Sometimes a topic just rattles around in my head until I get it out. Today is one of those days. A friend recently decided to cut ties with some toxic family and it was probably well overdue. I’m happy for them and I think they are making the right choice, but I know not everyone would see it that way. Sometimes people confuse the idea of family and romanticize it, but the truth of the matter is family isn’t the people who gave birth to you, it’s the people you choose.

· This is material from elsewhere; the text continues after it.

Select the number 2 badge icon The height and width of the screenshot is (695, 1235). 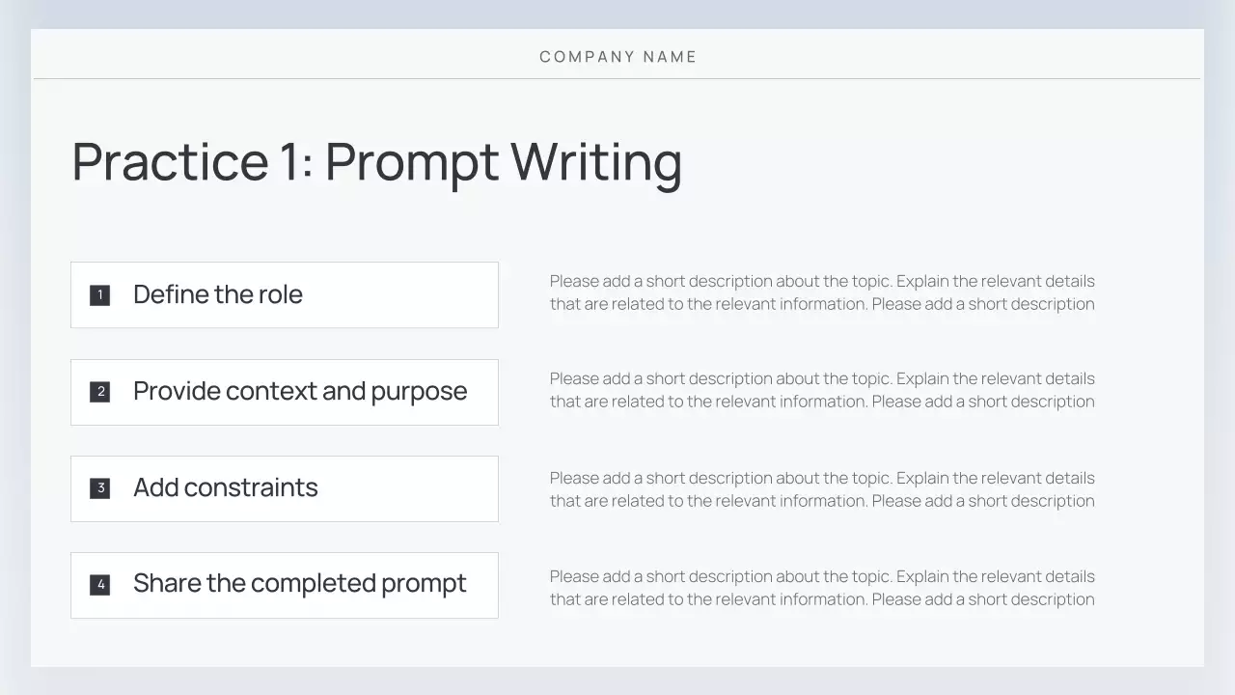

I don’t know a lot of my family. I have exactly one single photo album my mother put together that chronicles the first few years of my life. I have decades of my life without a single photo, but somehow this photo album found me and despite the turmoil of my earlier years has stuck with me. I’m thankful for it because it’s the one connection I have with my mother, the one thing I own that she’s touched. Photos with her handwriting on the back, notes about how she is happy and wants a dozen children if she could have them. I know of the woman who wrote those notes and I can see her in the photos, I even know what may have happened to her, but I have only a single memory of her leaving me as a child.

The short version is she went crazy. Like literally hearing the voice of god, afraid the government was after her crazy. I worry that I carry some of that inside me, maybe another reason for the blog name, maybe just deflection. In any case, she left when I couldn’t have been much older than four. I never saw her after that and while her sister, my aunt, put some of the story together for me about a decade ago, no one has heard or seen her since. I have family on my mother’s side that I know nothing about.

My father’s side is a little different. He was abusive, a once drug addict, and had no reservations about hitting a child, woman, or just anyone smaller than him. I moved around a lot thanks to him, no one in that side of the family wanted to raise child so I was passed around between family members every few years because people get tired of being stuck with a kid that’s not there’s or with grandparents who thought their days of raising children was well gone. It was a hard, cruel life and the only type of love I ever felt was the hand (if I was lucky it was just a hand) across the face. Most people miss being a child, I wouldn’t go back for anything, not even for a chance to see my mother again. Being a child was hell, in fact if there is a hell that was it. As an adult I have the one thing I never got growing up, agency.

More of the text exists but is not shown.